Bien que favori, “Meursault, contre-enquête”, premier roman de l’Algérien Kamel Daoud, était reparti bredouille au prix Goncourt l’an passé. Traduit en plusieurs langues, récompensé par le Prix François Mauriac et le Prix littéraire des cinq Continents, le roman de Kamel Daoud a enfin obtenu le sacre qu’il méritait. En plus d’avoir rafflé le Goncourt 2015, l’œuvre sera bientôt adaptée au théâtre Liberté de Toulon et au cinéma. Parmi les autres titres en lice pour la pretigieuse récompense, “Le voyage d'Octavio” (Payot-Rivages) de Miguel Bonnefoy, “Sauve qui peut Madrid” de Kiko Herrero, “La Fleur du Capital” de Jean-Noël Orengo.
"Meursault, contre-enquête" est un remake aussi subtil que séditieux de “L’Etranger” d’Albert Camus (1942). Une aventure et un hommage littéraires en forme de contrepoint, de doubles et de faux-semblants où Kamel Daoud, animé d’une colère littéraire, tisse de percutantes analyses de la société, évoquant la question de l’identité et l’appliquant à l’Algérie contemporaine.

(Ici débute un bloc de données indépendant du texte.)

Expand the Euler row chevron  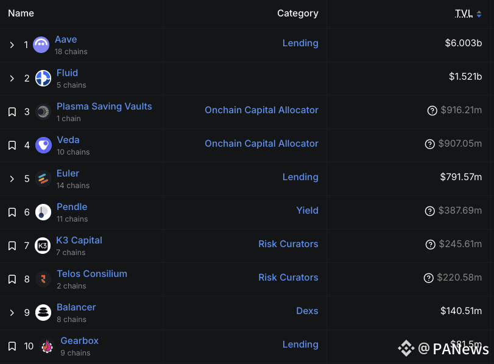(x=12, y=178)
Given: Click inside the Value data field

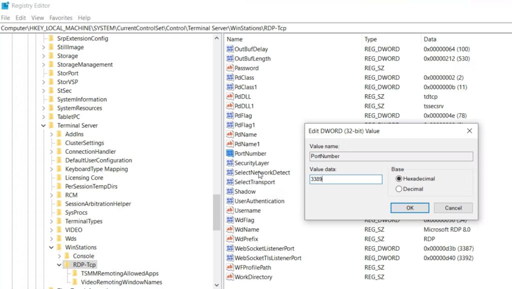Looking at the screenshot, I should [345, 179].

Visé par une fatwa pour ses articles polémiques, l’Algérien révolté n’en démord pas. Il s’arme de sa plume insoumise et de sa verve aussi acérée et rôdée qu’un sabre, avec un sens aigu de la critique, pour se révolter contre le régime et la société, contre les sbires sanguinaires et les islamistes. Il s'empare de l’Arabe assassiné par Meursault, le personnage de "l'Etranger" d’Albert Camus, pour lui redonner vie à travers un Algérien aujourd'hui, celle d'un opprimé doublement victime du régime et des barbus. Un arabe ignoré, sans nom, qui subit le courroux de ses esclavagistes, étouffé sous la pression de l’extrémisme.